[start DOCUMENT TEXT]

Hiten Kishor Chande, ACA

Brief: In recent times, far reaching changes have been brought about in Income Tax law in relation to transactions involving transfer of shares of companies. These changes have increased the burden on the shoulders of tax payers as every time transactions involve issue or transfer of shares of unlisted companies, there are tax implications either in the hands of recipient of such shares or, issuer or transferor of such shares. Therefore, tax payers have to be careful while entering into these transactions.

Introduction:

From F.Y. 2009-10 onwards, amendments have been made in Income Tax Act, 1961 (“Act”) in relation to transactions which involves transfer of shares of companies, especially, companies in which public is not substantially interested, generally referred as unlisted/closely held companies. Flurry of amendment was started by Finance (No. 2) Act, 2009 with insertion of section 56(2)(vii), followed with insertion of section 56(2)(viib) by Finance Act, 2010, which was followed by introduction of section 56(2)(viib) and amendment to section 68 by Finance Act, 2012, and finally, trend was completed with entry of Section 115QA in Finance Act, 2013. Prime reason for devising all these sections, was to tap the unaccounted money being flushed into the system through issue and transfer of shares of closely held companies and secondly, to counter the tax avoidance practices carried out, using shares as a device to negate the tax liability.

[end DOCUMENT TEXT]
[start COLLECTED MATERIAL]

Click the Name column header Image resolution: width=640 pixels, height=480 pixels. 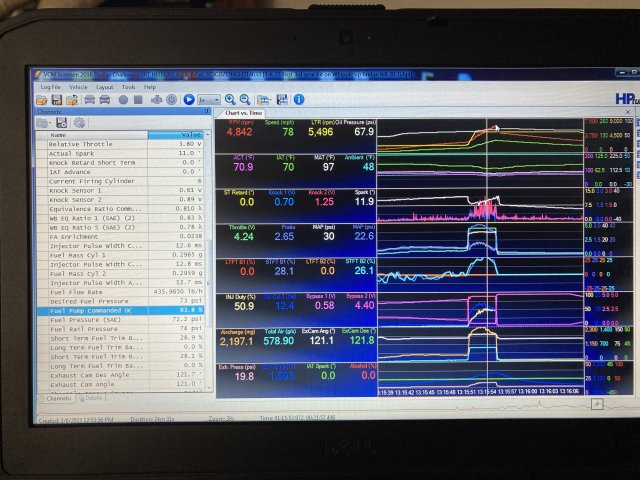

[end COLLECTED MATERIAL]

WHAT TO DO:
Continue the article on Income Tax amendments for share transfers in unlisted companies, starting after its last sentence.

TASK ANSWER:
With this introduction, Let us have a look at the crucial changes made in the Act,

 I. Section 56(2)(vii):

1) This section was introduced by Finance (No.2) Act, 2009 w.e.f. 1st October 2009 which provides as under:

“Where an individual or a Hindu undivided family receives, in any previous year, from any person or persons on or after the 1st October, 2009

(a)    x x x x x

(b)    x x x x x

(c)    any property, other than immovable property,-

(i) without consideration, the aggregate fair market value of which exceeds fifty thousand rupees, the whole of the aggregate fair market value of such property;

(ii) For a consideration which is less than the aggregate fair market value of the property by an amount exceeding fifty thousand rupees, the aggregate fair market value of such property as exceeds such consideration.”

Further, property has been defined in clause (d) of Explanation to include “shares and securities”.

2) Section 56(2)(vii) is a charging section which creates the charge on a transaction by providing that where assessee receives the shares at a value lower than its FMV then, gain made by the assessee on receipt of such shares will be chargeable as income of the previous year. Such a benefit is not considered as an Income in common parlance therefore, sequential amendment is also made in section 2(24) of the Act, defining such a transaction as income of the assessee. It is pertinent to note that taxable event is defined as receipt of shares by the assessee. Word ‘receive’ is very wide in scope to cover all kinds of receipt, whether shares are received after Purchase, or after subscription to shares, or received in settlement or compromise of any dispute, or pursuant to any transaction. Here, main purpose was to curb the practice of conducting off market transactions in shares of listed and unlisted companies at lower than market price as it used to result in circulation of unaccounted money, for this reason taxable event is defined very broadly to cover all types share transactions. However, charging section is so wide that at times, it may cover a genuine transaction within its trap without there being any allegation about unaccounted money.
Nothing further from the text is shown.